Лицо графа потемнело от гнева.
— Трус! — пробормотал он. — Жалкая тварь!
— Но вы не учитываете, господин граф, — с жаром воскликнул Вальдикампо, — что Пеппе — немощный калека и с него нельзя требовать молчания там, где заговорил бы и крепкий мужчина. Не судите его поспешно…
— Я не о шуте, а о моём кузене, этом трусливом тиране, Джан-Марии Сфорца, — пояснил Франческо. — Но скажите мне, мессер Вальдикампо, что стало с Пеппе?
— Он всё ещё здесь. Окружён заботой, и самочувствие его заметно улучшилось. Можно сказать, что он совсем поправился, если бы не руки, которыми он не сможет пользоваться ещё несколько дней. Их почти оторвали от тела. Но суставы уже вправлены, и есть надежда, что всё будет хорошо.
Граф уговорил Вальдикампо отвести его в комнату Пеппе. Что тот и сделал, оставив Фанфуллу в компании дам.
— К вам гость, мессер Пеппе, — возвестил седовласый дворянин, открыв дверь и поставив свечу на столик у кровати.
Шут повернул голову, глянул на спутника Вальдикампо, и лицо его исказилось от ужаса.
— Мой господин, — Пеппе попытался сесть, — мой благородный господин, смилуйтесь надо мной! Я бы с радостью вырвал мой проклятый язык. Но вы можете представить себе, какие муки я перенёс, каким пыткам подвергали меня, чтобы заставить говорить, и потому найдёте в душе хоть каплю жалости к бедному шуту.

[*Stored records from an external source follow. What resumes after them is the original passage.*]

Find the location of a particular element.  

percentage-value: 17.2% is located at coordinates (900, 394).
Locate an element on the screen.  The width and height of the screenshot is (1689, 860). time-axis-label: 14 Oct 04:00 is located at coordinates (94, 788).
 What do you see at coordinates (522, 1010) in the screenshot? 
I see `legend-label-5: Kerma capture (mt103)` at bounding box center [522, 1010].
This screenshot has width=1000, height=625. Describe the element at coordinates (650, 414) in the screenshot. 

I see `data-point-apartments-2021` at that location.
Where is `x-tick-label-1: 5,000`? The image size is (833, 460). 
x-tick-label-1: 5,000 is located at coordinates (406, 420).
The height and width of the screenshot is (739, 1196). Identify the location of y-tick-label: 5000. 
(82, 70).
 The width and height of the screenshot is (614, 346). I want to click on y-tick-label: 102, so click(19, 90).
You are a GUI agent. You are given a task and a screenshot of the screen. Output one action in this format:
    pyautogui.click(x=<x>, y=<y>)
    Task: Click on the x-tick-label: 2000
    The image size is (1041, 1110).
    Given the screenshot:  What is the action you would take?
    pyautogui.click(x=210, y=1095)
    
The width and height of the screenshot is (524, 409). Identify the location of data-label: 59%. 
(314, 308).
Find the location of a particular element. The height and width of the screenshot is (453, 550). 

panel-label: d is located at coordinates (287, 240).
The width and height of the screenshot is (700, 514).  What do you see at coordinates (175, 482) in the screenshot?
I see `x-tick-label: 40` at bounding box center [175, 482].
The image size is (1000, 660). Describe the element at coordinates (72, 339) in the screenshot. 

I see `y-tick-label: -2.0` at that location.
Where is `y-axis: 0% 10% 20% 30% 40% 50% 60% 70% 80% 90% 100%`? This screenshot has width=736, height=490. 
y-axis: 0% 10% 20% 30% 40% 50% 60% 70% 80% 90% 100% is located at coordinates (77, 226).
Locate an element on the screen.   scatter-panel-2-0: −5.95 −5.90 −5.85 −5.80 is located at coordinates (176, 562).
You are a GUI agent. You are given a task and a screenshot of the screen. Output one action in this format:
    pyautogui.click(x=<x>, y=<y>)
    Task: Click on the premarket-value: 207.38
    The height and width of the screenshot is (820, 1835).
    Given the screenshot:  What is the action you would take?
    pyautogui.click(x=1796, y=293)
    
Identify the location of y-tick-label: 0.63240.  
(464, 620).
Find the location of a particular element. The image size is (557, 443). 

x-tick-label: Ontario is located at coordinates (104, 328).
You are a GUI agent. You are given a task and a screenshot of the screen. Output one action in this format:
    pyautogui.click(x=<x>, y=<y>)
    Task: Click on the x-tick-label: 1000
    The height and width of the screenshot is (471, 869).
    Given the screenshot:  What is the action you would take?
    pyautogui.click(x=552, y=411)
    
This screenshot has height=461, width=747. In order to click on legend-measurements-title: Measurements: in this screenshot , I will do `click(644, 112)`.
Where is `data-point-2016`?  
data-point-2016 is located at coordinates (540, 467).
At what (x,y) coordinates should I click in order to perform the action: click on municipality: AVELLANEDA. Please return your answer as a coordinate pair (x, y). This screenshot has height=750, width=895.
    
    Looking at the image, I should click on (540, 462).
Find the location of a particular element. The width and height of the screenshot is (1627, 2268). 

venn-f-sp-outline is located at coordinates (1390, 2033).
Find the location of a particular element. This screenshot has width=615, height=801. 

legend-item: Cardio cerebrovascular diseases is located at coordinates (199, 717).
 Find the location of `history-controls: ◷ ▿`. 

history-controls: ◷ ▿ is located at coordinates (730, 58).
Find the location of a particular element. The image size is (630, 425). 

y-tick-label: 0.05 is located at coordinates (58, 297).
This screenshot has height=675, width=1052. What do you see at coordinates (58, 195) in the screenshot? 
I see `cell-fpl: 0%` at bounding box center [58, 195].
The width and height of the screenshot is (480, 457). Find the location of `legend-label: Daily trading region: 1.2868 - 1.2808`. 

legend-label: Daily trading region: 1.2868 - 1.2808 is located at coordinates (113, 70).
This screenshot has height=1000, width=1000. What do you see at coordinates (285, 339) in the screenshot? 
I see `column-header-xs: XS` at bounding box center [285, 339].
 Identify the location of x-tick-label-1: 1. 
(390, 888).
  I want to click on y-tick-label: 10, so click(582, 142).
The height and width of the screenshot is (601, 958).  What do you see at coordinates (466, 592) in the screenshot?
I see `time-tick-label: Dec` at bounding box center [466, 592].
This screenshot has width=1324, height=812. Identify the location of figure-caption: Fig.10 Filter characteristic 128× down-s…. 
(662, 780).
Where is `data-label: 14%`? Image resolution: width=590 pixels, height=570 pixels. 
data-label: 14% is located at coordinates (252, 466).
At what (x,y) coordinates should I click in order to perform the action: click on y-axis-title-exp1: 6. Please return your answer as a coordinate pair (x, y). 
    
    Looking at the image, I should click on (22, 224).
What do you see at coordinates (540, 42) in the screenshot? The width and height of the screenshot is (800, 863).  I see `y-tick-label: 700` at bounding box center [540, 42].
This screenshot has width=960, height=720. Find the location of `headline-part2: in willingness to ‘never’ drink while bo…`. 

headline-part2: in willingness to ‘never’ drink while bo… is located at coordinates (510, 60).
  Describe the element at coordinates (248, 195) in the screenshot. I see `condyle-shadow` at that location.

— Об этом можешь не беспокоиться, — мягко ответил Франческо. — Более того, если б я знал, к каким последствиям приведёт эта клятва, я никогда бы не связал тебя ею.
Страх на лице Пеппе уступил место удивлению.
— Так вы прощаете меня, господин мой? — воскликнул он. — Я-то думал, вы пришли сюда наказать меня за то, что я заговорил. А раз вы простили меня, возможно, простят меня и небеса, и душа моя избежит вечных мук. Кому охота попадать в ад?
— Я бы отправился туда, чтобы посмотреть, как будет мучиться там Джан-Мария, — рассмеялся Франческо.
— Да, ради этого, наверное, стоит гореть в адском огне, — сказал Пеппе.
Франческо справился о здоровье шута.
— Сейчас получше благодаря заботе мессера Вальдикампо, не позволяющего мне подниматься с постели. Пока я едва могу шевелить руками, но дело идёт на поправку. Завтра я собираюсь встать и надеюсь добраться до Урбино. Моя дорогая госпожа наверняка обеспокоена моим отсутствием, потому что у неё добрая душа и нежное сердце.
Упоминание о Валентине и побудило графа предложить Пеппе отвезти его в Урбино, благо он сам едет туда же.
Глава XII. ЛЮБОПЫТСТВО ШУТА
Поутру Франческо тронулся в путь, сопровождаемый Фанфуллой, слугами и шутом. Последний уже мог сидеть на муле, но, чтобы тряска не утомила Пеппе, ехали они почти шагом. Вечером от Урбино их отделяли ещё две мили. Одну из них они преодолели ночью. Шут, чтобы скоротать время, веселил их забавной историей, почерпнутой со страниц книги мессера Боккаччо[23], когда его острый слух уловил необычные звуки, заставившие его замолчать на полуслове.